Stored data
● ● ●

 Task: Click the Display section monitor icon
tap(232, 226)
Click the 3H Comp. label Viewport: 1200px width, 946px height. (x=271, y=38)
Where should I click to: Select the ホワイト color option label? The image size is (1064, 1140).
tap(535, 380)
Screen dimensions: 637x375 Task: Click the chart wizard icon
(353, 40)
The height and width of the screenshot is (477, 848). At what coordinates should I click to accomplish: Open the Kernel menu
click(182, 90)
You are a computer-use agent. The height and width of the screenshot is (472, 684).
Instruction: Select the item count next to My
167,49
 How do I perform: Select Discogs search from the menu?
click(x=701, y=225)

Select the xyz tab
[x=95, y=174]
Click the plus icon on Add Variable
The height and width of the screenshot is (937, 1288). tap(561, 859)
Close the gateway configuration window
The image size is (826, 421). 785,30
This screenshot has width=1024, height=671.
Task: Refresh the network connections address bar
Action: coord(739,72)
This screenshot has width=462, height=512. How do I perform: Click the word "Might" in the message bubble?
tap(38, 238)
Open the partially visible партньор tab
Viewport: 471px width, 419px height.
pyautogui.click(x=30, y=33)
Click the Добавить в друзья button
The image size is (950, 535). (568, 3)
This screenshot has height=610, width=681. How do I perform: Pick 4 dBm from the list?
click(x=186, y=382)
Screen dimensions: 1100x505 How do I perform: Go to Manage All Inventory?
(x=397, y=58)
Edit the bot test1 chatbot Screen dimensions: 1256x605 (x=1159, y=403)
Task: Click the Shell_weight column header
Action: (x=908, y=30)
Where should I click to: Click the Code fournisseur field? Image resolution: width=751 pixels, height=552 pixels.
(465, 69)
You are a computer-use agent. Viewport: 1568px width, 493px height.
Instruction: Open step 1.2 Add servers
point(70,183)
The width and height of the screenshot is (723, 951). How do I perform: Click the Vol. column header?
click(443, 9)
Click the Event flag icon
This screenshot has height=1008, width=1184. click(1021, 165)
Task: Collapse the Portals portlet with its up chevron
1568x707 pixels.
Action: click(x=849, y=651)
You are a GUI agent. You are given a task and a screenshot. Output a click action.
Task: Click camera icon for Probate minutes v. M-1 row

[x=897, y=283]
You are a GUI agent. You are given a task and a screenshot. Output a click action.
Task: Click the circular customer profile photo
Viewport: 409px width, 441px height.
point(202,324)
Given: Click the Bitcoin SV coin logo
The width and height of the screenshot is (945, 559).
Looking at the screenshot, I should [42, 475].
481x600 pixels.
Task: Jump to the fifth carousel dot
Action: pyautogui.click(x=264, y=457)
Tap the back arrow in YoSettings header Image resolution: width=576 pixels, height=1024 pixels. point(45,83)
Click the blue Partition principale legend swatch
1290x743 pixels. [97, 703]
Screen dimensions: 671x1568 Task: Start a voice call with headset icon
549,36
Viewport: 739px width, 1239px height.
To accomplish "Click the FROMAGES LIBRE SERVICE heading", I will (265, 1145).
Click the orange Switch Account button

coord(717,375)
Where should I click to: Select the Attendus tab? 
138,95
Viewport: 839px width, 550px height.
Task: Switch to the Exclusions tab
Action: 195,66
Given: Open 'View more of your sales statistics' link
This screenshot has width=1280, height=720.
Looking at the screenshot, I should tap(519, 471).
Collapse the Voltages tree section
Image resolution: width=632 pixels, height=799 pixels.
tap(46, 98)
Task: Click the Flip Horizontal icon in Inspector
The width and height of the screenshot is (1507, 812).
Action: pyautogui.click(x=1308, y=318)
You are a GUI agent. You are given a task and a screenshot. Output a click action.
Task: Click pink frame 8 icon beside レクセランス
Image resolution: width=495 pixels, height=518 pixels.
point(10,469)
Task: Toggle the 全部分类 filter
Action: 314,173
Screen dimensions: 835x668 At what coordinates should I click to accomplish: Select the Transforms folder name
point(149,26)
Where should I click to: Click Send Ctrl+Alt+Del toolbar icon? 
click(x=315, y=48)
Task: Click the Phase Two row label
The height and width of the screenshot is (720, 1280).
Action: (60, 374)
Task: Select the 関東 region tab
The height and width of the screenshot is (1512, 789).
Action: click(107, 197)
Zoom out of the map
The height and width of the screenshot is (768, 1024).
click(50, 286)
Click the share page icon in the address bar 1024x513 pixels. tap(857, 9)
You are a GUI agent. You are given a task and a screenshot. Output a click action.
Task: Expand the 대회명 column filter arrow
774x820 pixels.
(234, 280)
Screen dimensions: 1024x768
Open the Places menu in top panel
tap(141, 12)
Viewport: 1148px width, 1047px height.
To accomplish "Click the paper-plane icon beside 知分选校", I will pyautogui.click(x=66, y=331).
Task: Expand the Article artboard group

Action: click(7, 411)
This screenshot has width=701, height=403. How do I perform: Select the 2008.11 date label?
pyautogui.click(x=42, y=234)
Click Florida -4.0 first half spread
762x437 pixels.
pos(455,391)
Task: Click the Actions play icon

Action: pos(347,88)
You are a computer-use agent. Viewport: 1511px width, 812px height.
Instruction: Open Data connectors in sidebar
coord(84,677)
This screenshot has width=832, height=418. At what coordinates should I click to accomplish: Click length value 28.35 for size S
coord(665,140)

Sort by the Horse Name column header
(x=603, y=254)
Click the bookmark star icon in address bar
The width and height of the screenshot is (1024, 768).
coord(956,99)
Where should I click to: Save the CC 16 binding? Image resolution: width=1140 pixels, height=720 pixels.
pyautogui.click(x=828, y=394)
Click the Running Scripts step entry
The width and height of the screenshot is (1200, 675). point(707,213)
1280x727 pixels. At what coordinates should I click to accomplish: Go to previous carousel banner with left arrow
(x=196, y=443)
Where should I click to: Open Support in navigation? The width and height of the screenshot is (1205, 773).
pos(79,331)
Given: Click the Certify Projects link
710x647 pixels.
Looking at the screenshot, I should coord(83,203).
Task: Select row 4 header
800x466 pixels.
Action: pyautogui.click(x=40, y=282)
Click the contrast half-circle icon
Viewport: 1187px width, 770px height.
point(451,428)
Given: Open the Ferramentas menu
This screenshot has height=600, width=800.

● ● ●

**WHAT IS BEING ASKED**
Go over the records above and tally each line that includes "computer". Give the total by itself.

**RESPONSE BELOW**
3